Microsoft unveils three new in-house foundational models to challenge OpenAI and Google
- Marijan Hassan - Tech Journalist
- 1 day ago
- 2 min read
In a major move toward AI independence, Microsoft has launched three new proprietary foundational models designed to compete directly with offerings from Google and its own close partner, OpenAI. The new "MAI" (Microsoft AI) suite, comprised of MAI-Transcribe-1, MAI-Voice-1, and MAI-Image-2, was officially released on April 2, 2026, signaling a shift in the tech giant's strategy to own the entire AI stack.

Announced by Mustafa Suleyman, CEO of Microsoft AI, the models are now available through the Microsoft Foundry platform and the MAI Playground. This launch follows a strategic pivot in late 2025 where Microsoft began ramping up in-house development to reduce reliance on external partnerships for its core consumer and enterprise features.
The MAI foundational trio
The new models target three of the most commercially critical AI modalities:
MAI-Transcribe-1 (Speech-to-Text): This model claims "enterprise-grade accuracy" across the top 25 global languages. Microsoft reports a word error rate (WER) of less than 4%, outperforming both GPT-Transcribe (4.2%) and Gemini 3.1 Flash (4.9%). It is designed for high-speed batch transcription, reportedly operating 2.5x faster than previous Azure offerings.

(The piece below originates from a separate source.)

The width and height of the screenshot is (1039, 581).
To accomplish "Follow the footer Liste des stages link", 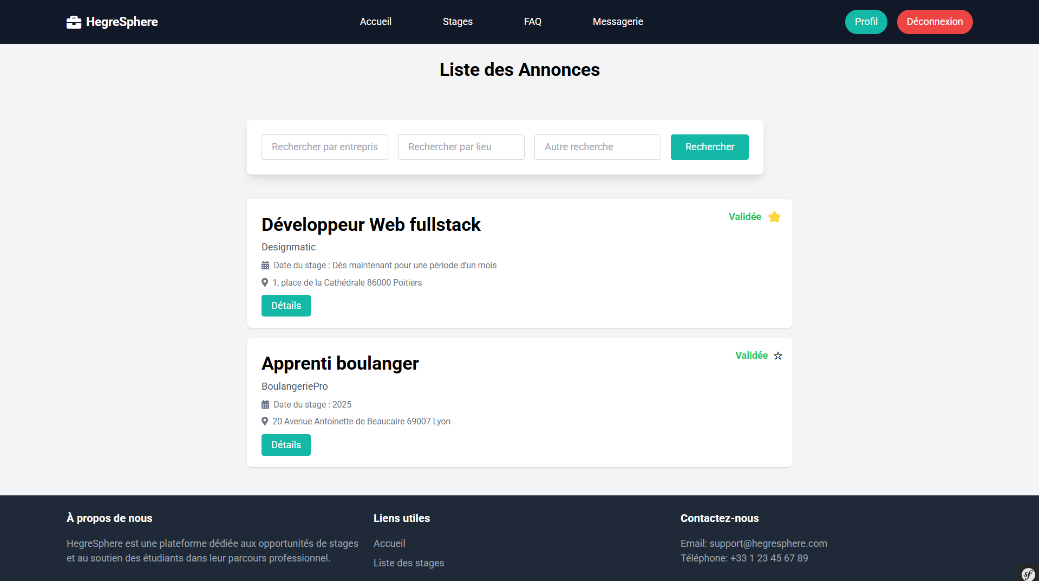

MAI-Voice-1 (Speech Generation): A highly expressive voice model capable of generating 60 seconds of natural, nuanced audio in just one second on a single GPU. It introduces a "Custom Voice" feature that allows developers to create secure voice clones using only a few seconds of reference audio.

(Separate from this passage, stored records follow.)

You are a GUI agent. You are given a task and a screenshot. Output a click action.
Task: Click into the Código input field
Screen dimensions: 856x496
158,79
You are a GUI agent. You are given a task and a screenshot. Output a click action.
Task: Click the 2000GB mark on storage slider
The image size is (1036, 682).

MAI-Image-2 (Visual Generation): Microsoft’s second-generation image model focuses on "photorealistic" accuracy, emphasizing natural lighting, skin textures, and clear in-image text for diagrams. It debuted in the top three of the Arena.ai leaderboard, offering double the generation speed of its predecessor on Copilot.
"Better, faster, cheaper"
Microsoft is positioning the MAI family as a high-performance, cost-effective alternative for developers. During the launch, Suleyman emphasized that these models were developed with "Humanist AI" principles, optimizing for practical, real-world communication rather than raw parameter count.
Pricing for the new models is aggressively competitive:
Transcription: $0.36 per hour.
Voice: $22 per 1 million characters.
Images: $5 per 1M input tokens and $33 per 1M output tokens.
Strategic independence
The launch of the MAI suite comes amid a complex "co-opetition" between Microsoft and OpenAI. While Microsoft recently participated in a $122 billion funding round for OpenAI, the release of these in-house models suggests Microsoft is building a "Plan B" to protect its margins and innovation cycles.
By integrating these models directly into Copilot, Bing, and PowerPoint, Microsoft is effectively replacing third-party technology with its own proprietary "agent factory." This move is expected to significantly reduce the multi-billion-dollar compute bill Microsoft pays to host partner models on its Azure infrastructure.